The Ivorian, however, thinks he’ll be fine “two or three weeks from now” and sees “the difference between when I started compared to now.”

“There’s progress,” he said.

When asked if he’ll be ready for the UAAP opening, he said: “Yeah, for sure.”

Kouame only started shooting on Wednesday by attempting 10 shots each from five different spots on the floor. He admits he was “kind of sore” afterwards because of being away from the game for so long.

Kouame’s recovery has included lower body strengthening, some upper body weightlifting, stretching, massages, and movement. He only recently began to sprint, jump, and hop.

“I can jump high, but it’s the landing part,” he said of the hurdle he still has to overcome. 

He’s also had to be strict with his diet by lessening his intake of carbohydrates (he stopped eating four cups of rice per meal), eating healthy dishes, and fasting to stay in good shape.

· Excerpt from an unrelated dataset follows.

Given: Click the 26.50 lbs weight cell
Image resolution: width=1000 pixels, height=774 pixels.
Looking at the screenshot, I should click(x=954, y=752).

Kouame also feels mentally stronger after going through the recovery process, sharing that it was difficult to watch his teammates play in international competitions while he had to stay behind.

“It sucks to go through [the injury and recovery process]. The first month, I wasn’t myself,” he admitted. “I wasn’t even ready to go to practice, especially with Ateneo.”

For now, he says he’s “kind of okay” as he gets closer to the finish line.

Dave Ildefonso, meanwhile, said he’s good to go after the Ateneo stalwart also got sidelined from national team duty due to a knee injury.

If Kouame gets to play in Japan, he and his Blue Eagles will face Tokai University, National Chengchi University, and Universitas Pelita Harapan.